Thüringen sollte auch langsam damit anfangen, das Potential im Land auszuschöpfen. "In den Universitäten in Ilmenau, Erfurt oder Jena werden hochqualifizierte Menschen ausgebildet." Die gelte es nun, in Thüringen zu halten. Das Land dürfe sich nicht beschränken mit einfachen Logistik- oder Produktionsanbietern. Firmen mit anspruchsvollen Technologien müssten nach Thüringen geholt werden. "Dann erledigt sich auch die Frage nach höheren Löhnen", so Kemmerich. Wer gute Arbeit leistet, solle auch gut bezahlt werden.
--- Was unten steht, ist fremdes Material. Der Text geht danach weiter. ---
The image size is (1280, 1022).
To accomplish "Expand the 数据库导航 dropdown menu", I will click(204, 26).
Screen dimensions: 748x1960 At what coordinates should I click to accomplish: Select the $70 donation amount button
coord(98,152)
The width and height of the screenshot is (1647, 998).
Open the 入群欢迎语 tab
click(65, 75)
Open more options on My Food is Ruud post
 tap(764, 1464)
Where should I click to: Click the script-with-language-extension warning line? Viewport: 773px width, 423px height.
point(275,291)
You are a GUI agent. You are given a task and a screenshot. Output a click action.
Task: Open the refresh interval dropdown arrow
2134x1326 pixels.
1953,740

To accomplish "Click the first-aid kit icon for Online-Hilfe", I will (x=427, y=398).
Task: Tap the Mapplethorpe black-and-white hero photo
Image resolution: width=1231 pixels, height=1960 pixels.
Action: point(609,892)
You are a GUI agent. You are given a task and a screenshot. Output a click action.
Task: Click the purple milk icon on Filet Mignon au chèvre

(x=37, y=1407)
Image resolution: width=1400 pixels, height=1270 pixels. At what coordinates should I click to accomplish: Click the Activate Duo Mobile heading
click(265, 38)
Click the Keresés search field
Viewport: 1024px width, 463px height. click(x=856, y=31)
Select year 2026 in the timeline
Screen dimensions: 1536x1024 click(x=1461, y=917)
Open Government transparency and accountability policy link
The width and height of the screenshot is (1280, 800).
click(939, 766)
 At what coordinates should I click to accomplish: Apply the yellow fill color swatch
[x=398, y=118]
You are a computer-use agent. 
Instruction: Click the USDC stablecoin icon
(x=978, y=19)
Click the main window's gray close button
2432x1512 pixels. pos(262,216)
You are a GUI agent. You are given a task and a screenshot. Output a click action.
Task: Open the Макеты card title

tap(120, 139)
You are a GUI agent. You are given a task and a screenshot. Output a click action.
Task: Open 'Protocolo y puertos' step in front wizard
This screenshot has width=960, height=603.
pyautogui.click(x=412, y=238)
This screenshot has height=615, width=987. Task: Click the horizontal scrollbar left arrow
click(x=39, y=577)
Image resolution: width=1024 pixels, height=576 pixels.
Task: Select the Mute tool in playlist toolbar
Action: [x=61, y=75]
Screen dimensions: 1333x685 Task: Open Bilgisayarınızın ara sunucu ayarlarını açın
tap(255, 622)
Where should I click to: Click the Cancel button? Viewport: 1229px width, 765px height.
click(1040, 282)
Von der Mindestlohndebatte hält der Freie Demokrat Kemmerich nicht sehr viel.

Für eine starke Polizei

Thüringen sollte sich zudem offener zeigen für Fachleute aus dem Ausland. "Ohne die werden wir den Bedarf nicht decken", so Kemmerich. Ausländer sollten einfacher an die "Blue Card" für eine dauerhafte Arbeits- und Aufenthaltserlaubnis kommen.

Kemmerich will zudem auch die Thüringer Polizei stärken. Die Menschen dürften nicht das Gefühl haben, dass Falschparken stärker bestraft wird als Drogenhandel. Es müssten wie bei den Pädagogen auch Hunderte Polizisten und Vollzugsbeamte neu eingestellt werden und sie müssten dringend besser ausgerüstet werden. Das Geld dafür sei da.

Schon als kleiner Junge wusste Kemmerich, dass er Unternehmer werden möchte. Aufgewachsen ist er in Aachen. Der Vater gründete mit 30 ein eigenes Immobilienunternehmen. Thomas L. Kemmerich absolvierte eine kaufmännische Ausbildung und ging nach dem Abitur zum Jurastudium nach Bonn. Dass einmal Thüringen sein Lebensmittelpunkt werden würde, daran war damals nicht zu denken.

Von Erfurt sofort fasziniert

Nach Erfurt ist Kemmerich kurz vor der "Wende" durch Zufall gekommen. Sein Mitstudent beim Jurastudium in Bonn war gebürtiger Erfurter, er hatte Kemmerich zu einem Verwandtenbesuch eingeladen. "Von Thüringen und speziell Erfurt war und ich von Anfang an fasziniert", sagt er heute 30 Jahr später.

Kurz nach der Wende baute Kemmerich in der Thüringer Landeshauptstadt Erfurt eine Unternehmensberatung auf. Später übernahm er mehrere Frisörgeschäfte und gründete eine Frisör-Filialkette mit rund 150 Mitarbeitern. Außerdem hauchte er einer Uhrenmarke aus Weimar neues Leben ein.

Zum FDP-Parteibuch kam Kemmerich erst mit 40 Jahren. "Es war einfach Zeit, selbst etwas zu tun", erinnert er sich. Viel zu viele Menschen in Deutschland würden immer nur meckern, statt selbst zu handeln. Auch die Worte seines einstigen Geschichtslehrers klangen ihm in den Ohren: "Dass in Deutschland so schlimme Dinge wie unter den Nationalsozialisten passieren konnten, lag daran, dass sich zu wenige engagierten."  Ende 2015 wurde Kemmerich FDP-Landesvorsitzender und zog 2017 in den Bundestag ein. Zur Landtagswahl im Oktober hofft Kemmerich auf mindestens 100.000 Stimmen. So viele hatte die Thüringer FDP auch zur letzten Bundestagswahl erhalten. Und auch auf eine mögliche Regierungsverantwortung stellt sich Kemmerich ein. Allerdings: Eine Koalition mit der Linkspartei und der AfD kann er sich nicht vorstellen. Die FDP stehe nur für eine Politik in der demokratischen Mitte zur Verfügung.

"Deshalb hoffe ich, dass so viele Thüringer wie nur möglich zur Wahl gehen und nicht den Protestwählern das Feld überlassen."